**Recorded data:**

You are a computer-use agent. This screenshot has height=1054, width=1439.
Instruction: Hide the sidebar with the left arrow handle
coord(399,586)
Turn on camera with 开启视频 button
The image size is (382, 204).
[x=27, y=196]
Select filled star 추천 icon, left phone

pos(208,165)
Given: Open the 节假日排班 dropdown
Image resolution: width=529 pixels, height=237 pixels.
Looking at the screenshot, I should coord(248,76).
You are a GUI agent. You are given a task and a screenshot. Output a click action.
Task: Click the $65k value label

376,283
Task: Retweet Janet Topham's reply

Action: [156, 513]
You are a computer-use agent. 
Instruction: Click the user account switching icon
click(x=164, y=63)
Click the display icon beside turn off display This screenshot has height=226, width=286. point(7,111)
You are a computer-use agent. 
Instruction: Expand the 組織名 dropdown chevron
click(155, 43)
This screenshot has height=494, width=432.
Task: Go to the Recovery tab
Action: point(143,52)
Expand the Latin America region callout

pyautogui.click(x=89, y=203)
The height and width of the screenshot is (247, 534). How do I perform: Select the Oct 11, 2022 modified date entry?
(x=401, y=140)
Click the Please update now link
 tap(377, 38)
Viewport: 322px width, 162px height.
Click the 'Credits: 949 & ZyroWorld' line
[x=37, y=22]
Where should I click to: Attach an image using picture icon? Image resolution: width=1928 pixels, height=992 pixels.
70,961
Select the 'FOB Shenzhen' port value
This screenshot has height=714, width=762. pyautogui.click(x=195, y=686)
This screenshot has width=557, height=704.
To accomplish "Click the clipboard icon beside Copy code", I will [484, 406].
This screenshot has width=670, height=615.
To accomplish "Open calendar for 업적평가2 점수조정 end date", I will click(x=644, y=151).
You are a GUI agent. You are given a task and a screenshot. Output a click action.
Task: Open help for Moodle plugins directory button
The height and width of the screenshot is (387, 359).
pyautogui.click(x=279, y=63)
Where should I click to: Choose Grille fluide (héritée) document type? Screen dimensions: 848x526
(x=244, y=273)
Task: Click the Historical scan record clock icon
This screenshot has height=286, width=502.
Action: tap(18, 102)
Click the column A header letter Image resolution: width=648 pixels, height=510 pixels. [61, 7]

**Stated problem:** Reproduce all of the rows above verbatim, line for line.

**The result:**
You are a computer-use agent. This screenshot has height=1054, width=1439.
Instruction: Hide the sidebar with the left arrow handle
coord(399,586)
Turn on camera with 开启视频 button
The image size is (382, 204).
[x=27, y=196]
Select filled star 추천 icon, left phone

pos(208,165)
Given: Open the 节假日排班 dropdown
Image resolution: width=529 pixels, height=237 pixels.
Looking at the screenshot, I should coord(248,76).
You are a GUI agent. You are given a task and a screenshot. Output a click action.
Task: Click the $65k value label

376,283
Task: Retweet Janet Topham's reply

Action: [156, 513]
You are a computer-use agent. 
Instruction: Click the user account switching icon
click(x=164, y=63)
Click the display icon beside turn off display This screenshot has height=226, width=286. point(7,111)
You are a computer-use agent. 
Instruction: Expand the 組織名 dropdown chevron
click(155, 43)
This screenshot has height=494, width=432.
Task: Go to the Recovery tab
Action: point(143,52)
Expand the Latin America region callout

pyautogui.click(x=89, y=203)
The height and width of the screenshot is (247, 534). How do I perform: Select the Oct 11, 2022 modified date entry?
(x=401, y=140)
Click the Please update now link
 tap(377, 38)
Viewport: 322px width, 162px height.
Click the 'Credits: 949 & ZyroWorld' line
[x=37, y=22]
Where should I click to: Attach an image using picture icon? Image resolution: width=1928 pixels, height=992 pixels.
70,961
Select the 'FOB Shenzhen' port value
This screenshot has height=714, width=762. pyautogui.click(x=195, y=686)
This screenshot has width=557, height=704.
To accomplish "Click the clipboard icon beside Copy code", I will [484, 406].
This screenshot has width=670, height=615.
To accomplish "Open calendar for 업적평가2 점수조정 end date", I will click(x=644, y=151).
You are a GUI agent. You are given a task and a screenshot. Output a click action.
Task: Open help for Moodle plugins directory button
The height and width of the screenshot is (387, 359).
pyautogui.click(x=279, y=63)
Where should I click to: Choose Grille fluide (héritée) document type? Screen dimensions: 848x526
(x=244, y=273)
Task: Click the Historical scan record clock icon
This screenshot has height=286, width=502.
Action: tap(18, 102)
Click the column A header letter Image resolution: width=648 pixels, height=510 pixels. [61, 7]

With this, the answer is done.